(Stored items)

==*==

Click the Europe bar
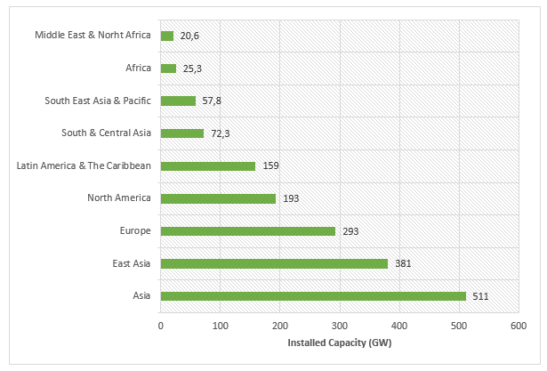This screenshot has height=371, width=547. point(247,231)
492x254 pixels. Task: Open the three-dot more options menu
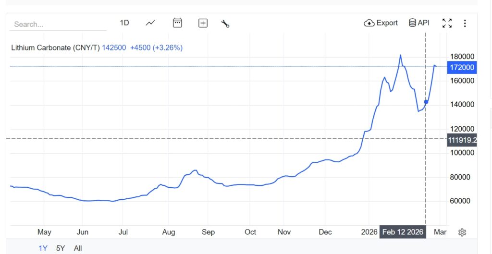465,23

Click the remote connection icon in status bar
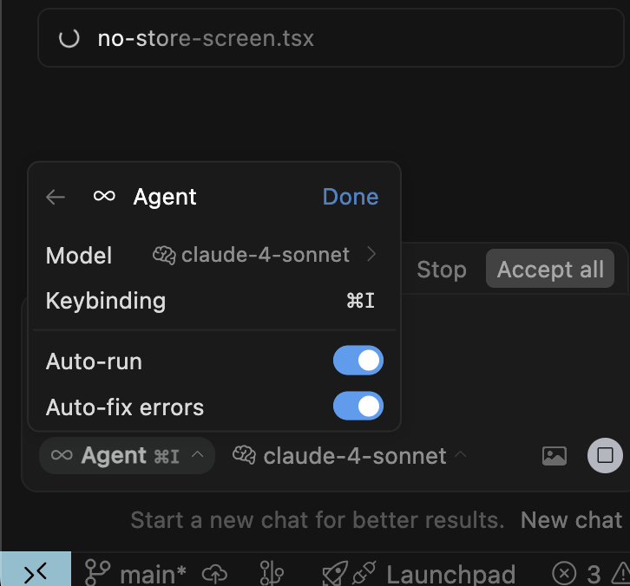click(x=35, y=572)
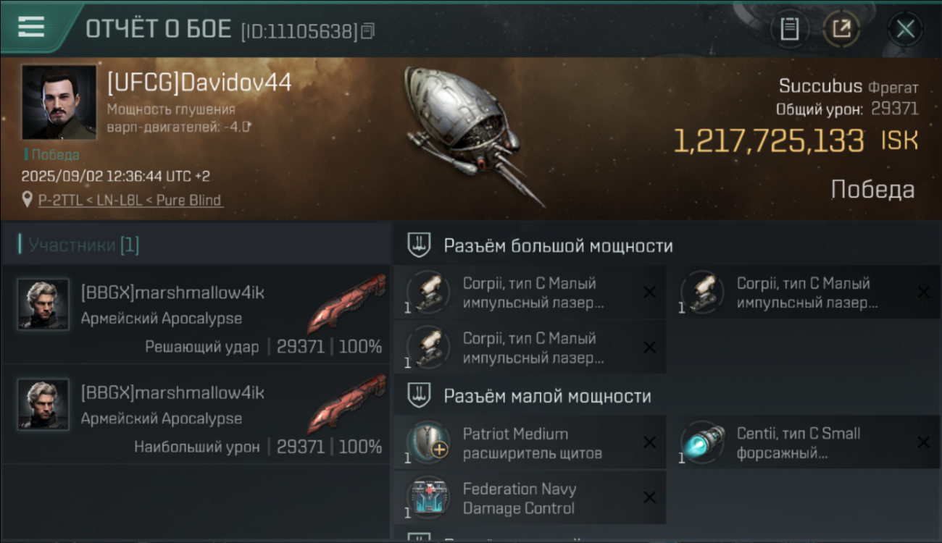The width and height of the screenshot is (942, 543).
Task: Copy the battle report ID
Action: 368,31
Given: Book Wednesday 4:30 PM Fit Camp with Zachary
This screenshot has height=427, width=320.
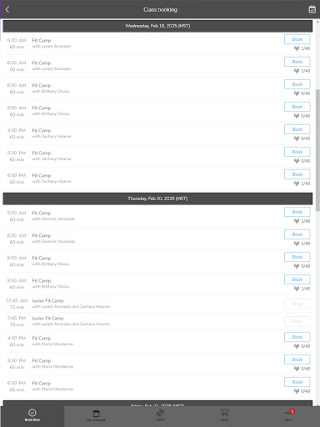Looking at the screenshot, I should point(298,129).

==*==

WHAT THIS TASK INVOLVES: Beginning with the line that contains "Given: Book Wednesday", output every line down to the last line of the entries above exactly as written, apart from the pictures.

RESULT:
Given: Book Wednesday 4:30 PM Fit Camp with Zachary
This screenshot has height=427, width=320.
Looking at the screenshot, I should point(298,129).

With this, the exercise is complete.